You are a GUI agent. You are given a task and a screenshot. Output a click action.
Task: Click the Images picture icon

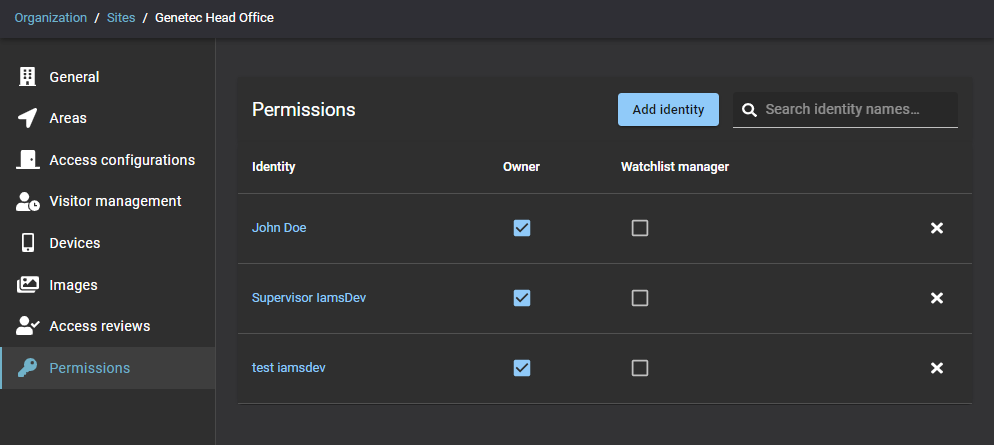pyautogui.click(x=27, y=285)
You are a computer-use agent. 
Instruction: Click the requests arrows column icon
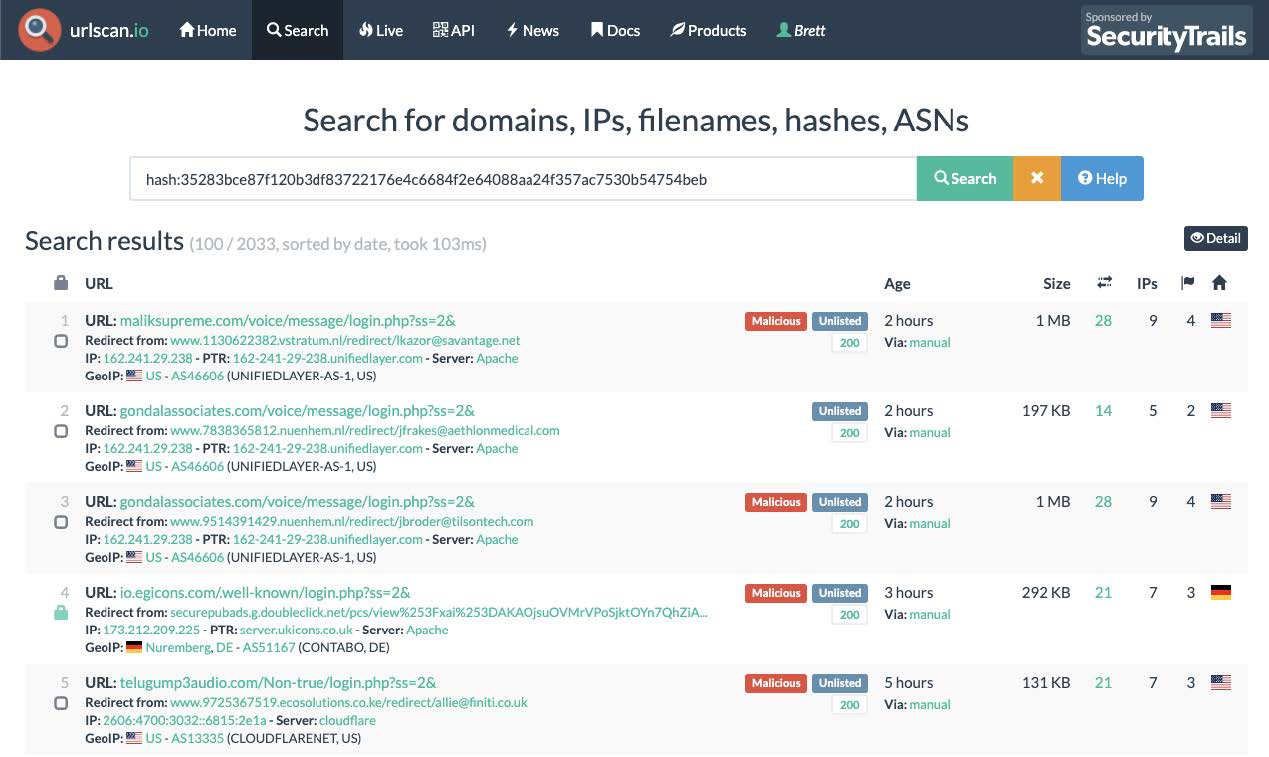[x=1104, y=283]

==

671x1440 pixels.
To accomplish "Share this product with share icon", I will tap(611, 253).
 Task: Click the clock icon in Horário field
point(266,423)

--

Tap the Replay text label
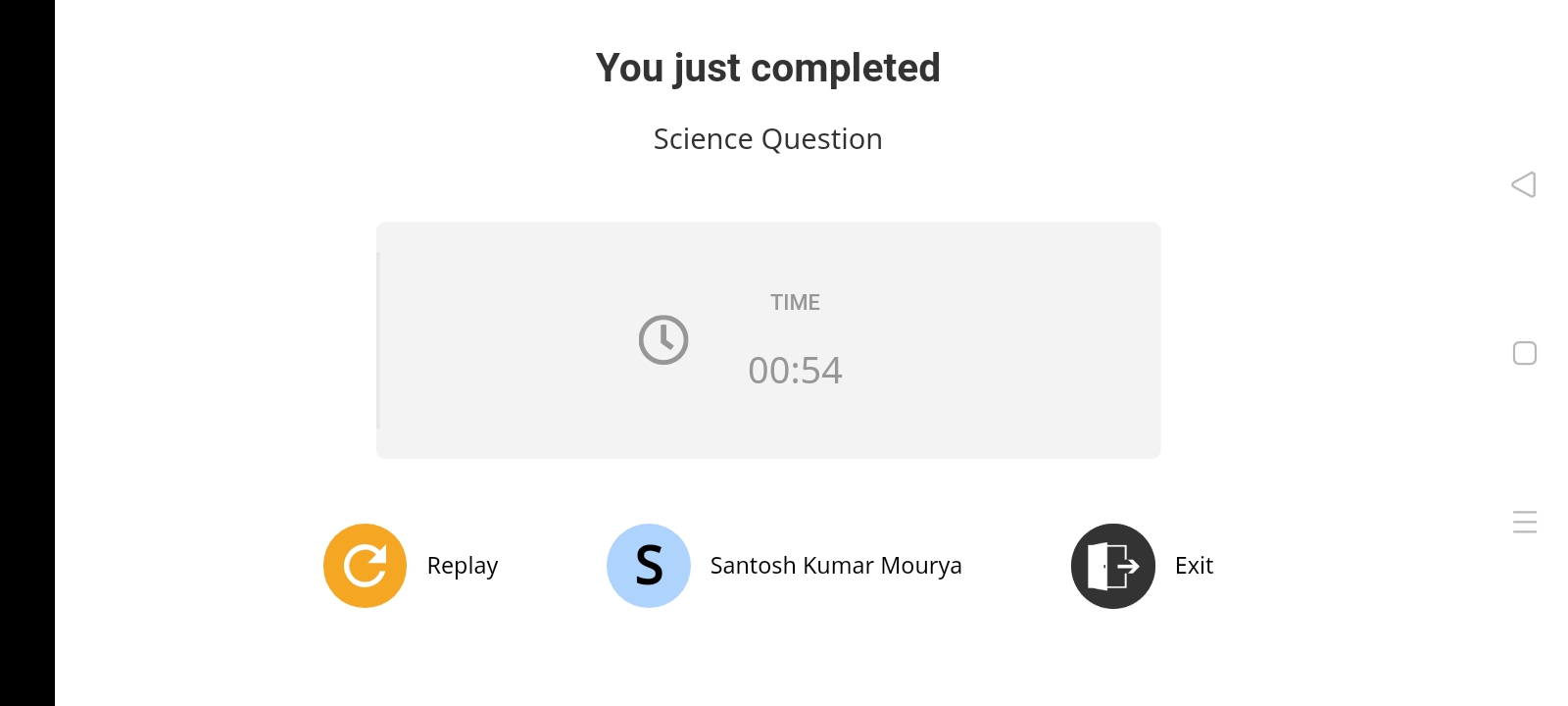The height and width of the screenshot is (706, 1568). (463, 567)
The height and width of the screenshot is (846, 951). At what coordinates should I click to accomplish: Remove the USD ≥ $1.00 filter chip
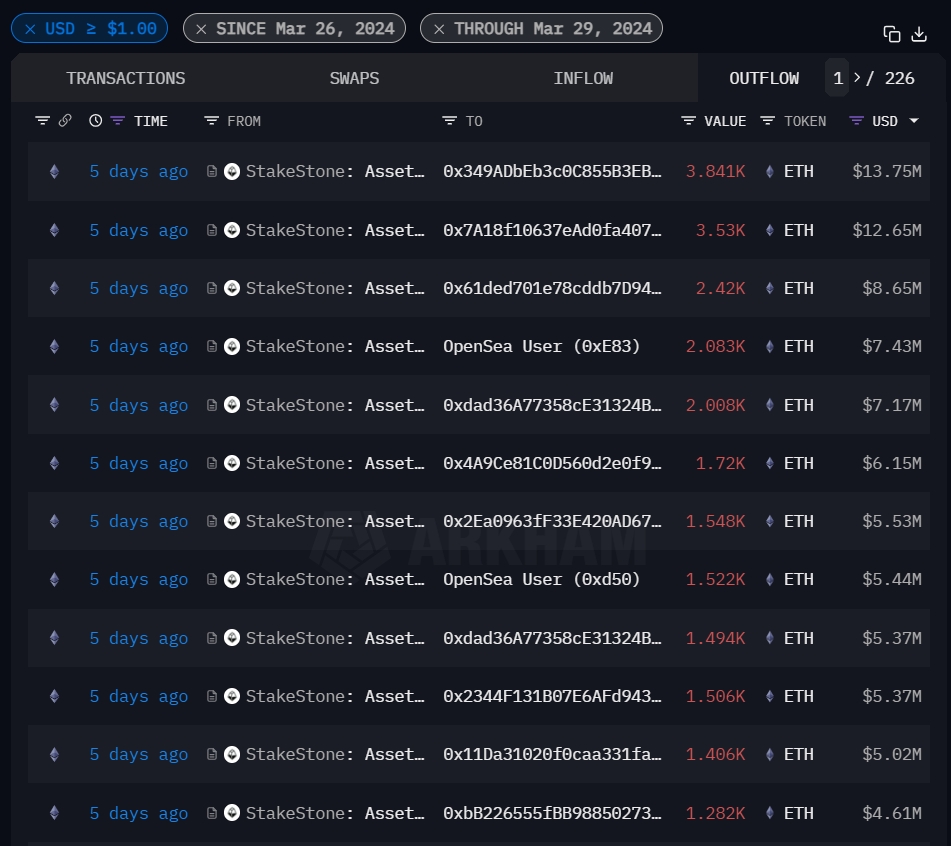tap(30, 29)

Exercise requirements: A complete answer gives every line of the records holding "agent".

Worked solution:
You are a GUI agent. You are given a task and a screenshot. Output a click action.
You are a computer-use agent. 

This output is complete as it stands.